In May 2018, CEO Steve Abrams announced the launch of up to 200 new Magnolia stores across the United States. The company also planned to open branches in Manila and Sao Paulo.

While the location in Manila opened later that year under the localized name "M Bakery", the planned 200-store domestic rollout did not materialize within the projected timeframe. Magnolia launched its first outlet in India in November 2019 in the city of Bangalore.

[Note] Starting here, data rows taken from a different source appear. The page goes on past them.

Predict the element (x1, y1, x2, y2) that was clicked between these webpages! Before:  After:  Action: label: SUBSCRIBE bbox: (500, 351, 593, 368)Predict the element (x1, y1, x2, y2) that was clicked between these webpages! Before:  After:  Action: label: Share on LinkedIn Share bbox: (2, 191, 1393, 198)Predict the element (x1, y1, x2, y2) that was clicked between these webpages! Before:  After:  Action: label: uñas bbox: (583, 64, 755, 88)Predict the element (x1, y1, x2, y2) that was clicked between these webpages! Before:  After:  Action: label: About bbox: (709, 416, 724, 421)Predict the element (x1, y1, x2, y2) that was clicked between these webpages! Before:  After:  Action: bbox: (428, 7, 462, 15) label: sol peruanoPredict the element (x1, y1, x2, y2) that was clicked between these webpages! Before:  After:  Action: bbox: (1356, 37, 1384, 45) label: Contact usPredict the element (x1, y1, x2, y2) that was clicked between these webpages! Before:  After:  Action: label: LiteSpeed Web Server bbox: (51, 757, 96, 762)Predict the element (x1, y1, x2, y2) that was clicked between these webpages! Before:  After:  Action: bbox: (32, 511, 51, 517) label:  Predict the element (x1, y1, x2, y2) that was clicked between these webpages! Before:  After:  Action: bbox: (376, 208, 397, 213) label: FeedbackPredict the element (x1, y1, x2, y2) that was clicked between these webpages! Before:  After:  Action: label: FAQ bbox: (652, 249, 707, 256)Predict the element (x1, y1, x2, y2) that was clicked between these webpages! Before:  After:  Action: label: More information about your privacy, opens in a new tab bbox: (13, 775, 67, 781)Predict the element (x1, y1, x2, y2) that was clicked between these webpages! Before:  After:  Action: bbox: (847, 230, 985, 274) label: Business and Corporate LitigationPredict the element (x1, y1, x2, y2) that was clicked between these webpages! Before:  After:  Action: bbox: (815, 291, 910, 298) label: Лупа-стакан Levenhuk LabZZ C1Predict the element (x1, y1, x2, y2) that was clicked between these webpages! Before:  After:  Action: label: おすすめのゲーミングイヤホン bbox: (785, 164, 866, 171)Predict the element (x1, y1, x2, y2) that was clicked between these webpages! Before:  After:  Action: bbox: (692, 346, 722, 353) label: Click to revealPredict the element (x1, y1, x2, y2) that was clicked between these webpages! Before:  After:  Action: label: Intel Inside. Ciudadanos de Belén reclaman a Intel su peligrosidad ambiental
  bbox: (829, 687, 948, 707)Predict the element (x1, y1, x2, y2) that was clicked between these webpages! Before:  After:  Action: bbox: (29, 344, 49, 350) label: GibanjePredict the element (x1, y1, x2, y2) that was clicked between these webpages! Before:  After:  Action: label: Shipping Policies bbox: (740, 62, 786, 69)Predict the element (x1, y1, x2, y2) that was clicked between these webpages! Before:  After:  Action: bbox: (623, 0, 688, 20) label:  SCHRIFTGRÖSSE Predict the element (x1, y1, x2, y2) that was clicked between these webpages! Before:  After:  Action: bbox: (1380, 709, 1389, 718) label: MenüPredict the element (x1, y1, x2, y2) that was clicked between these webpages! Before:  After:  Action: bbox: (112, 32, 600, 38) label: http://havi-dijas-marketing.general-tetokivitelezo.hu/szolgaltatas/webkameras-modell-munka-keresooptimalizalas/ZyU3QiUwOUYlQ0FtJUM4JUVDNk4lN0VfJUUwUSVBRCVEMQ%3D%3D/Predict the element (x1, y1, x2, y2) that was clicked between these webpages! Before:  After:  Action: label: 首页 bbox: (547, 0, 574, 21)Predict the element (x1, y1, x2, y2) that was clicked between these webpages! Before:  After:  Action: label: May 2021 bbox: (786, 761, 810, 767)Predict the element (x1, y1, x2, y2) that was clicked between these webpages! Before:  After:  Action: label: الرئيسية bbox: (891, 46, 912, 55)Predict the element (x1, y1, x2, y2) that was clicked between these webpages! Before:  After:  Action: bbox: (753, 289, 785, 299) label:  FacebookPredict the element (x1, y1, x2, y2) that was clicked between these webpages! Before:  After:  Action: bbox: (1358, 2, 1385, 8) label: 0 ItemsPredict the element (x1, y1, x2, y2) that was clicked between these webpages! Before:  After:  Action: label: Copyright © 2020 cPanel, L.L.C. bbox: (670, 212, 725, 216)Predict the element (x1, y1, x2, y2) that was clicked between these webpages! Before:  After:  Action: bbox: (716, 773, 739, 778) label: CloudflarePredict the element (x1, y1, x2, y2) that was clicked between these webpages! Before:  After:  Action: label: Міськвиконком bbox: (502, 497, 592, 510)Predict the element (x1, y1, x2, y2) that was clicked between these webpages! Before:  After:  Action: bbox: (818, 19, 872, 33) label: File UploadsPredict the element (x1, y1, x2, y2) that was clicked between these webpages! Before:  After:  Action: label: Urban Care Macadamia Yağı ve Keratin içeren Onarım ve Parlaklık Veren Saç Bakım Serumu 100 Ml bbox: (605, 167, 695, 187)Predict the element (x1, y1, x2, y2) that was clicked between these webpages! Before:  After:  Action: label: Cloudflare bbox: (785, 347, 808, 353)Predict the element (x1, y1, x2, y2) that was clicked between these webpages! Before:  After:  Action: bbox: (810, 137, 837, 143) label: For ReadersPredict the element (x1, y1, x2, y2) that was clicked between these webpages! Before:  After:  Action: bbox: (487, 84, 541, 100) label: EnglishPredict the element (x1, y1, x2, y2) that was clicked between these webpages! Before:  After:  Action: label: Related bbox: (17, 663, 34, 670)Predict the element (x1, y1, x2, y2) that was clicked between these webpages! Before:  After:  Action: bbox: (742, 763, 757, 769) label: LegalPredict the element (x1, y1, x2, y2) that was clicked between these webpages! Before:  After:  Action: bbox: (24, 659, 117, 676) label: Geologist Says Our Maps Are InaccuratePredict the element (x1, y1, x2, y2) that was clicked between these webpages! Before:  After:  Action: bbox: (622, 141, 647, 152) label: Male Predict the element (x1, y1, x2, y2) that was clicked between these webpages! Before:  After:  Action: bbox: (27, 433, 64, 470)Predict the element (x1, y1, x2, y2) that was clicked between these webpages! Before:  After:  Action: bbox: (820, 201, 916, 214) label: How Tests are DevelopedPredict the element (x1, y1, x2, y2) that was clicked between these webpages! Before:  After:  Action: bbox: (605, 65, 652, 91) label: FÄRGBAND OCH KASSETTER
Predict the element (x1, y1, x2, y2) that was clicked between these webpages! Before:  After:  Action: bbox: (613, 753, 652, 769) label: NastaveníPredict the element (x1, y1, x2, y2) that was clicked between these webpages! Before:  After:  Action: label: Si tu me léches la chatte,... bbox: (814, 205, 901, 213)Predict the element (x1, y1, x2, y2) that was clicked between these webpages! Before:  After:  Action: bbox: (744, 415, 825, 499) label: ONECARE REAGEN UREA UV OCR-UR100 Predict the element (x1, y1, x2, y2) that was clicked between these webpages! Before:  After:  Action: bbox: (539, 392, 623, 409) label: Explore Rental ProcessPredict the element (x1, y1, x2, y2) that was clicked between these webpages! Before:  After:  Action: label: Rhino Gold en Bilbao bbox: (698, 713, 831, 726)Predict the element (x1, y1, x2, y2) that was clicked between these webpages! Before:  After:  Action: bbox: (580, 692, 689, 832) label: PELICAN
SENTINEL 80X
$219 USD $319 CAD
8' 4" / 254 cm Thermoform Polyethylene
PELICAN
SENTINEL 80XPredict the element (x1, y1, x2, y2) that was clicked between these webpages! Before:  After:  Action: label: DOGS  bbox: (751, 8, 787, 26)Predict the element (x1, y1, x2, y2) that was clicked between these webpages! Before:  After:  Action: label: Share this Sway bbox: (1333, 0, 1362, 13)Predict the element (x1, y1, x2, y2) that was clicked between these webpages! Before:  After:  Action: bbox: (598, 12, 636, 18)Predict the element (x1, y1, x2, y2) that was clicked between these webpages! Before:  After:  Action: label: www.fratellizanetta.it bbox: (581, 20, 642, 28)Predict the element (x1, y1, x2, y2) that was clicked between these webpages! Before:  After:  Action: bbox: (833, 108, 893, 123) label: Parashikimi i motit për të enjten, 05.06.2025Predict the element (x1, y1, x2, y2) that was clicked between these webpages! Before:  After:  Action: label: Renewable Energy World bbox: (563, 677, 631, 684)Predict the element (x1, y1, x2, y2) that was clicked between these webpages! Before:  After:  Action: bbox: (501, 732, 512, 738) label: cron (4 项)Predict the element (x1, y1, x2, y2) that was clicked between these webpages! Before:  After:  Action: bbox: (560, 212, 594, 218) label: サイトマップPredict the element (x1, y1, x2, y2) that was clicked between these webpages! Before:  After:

The expansion stall was accelerated by the onset of the COVID-19 pandemic, leading the brand to shift its focus toward e-commerce and direct-to-consumer digital channels.

The chain restarted a domestic franchising program in 2026, aiming to expand beyond its traditional corporate hubs of New York City, Chicago, and Los Angeles. The first domestic franchise store under this new model opened in Salt Lake City, Utah, with subsequent regional development agreements signed for markets including Louisville, Kentucky, and Staten Island, New York.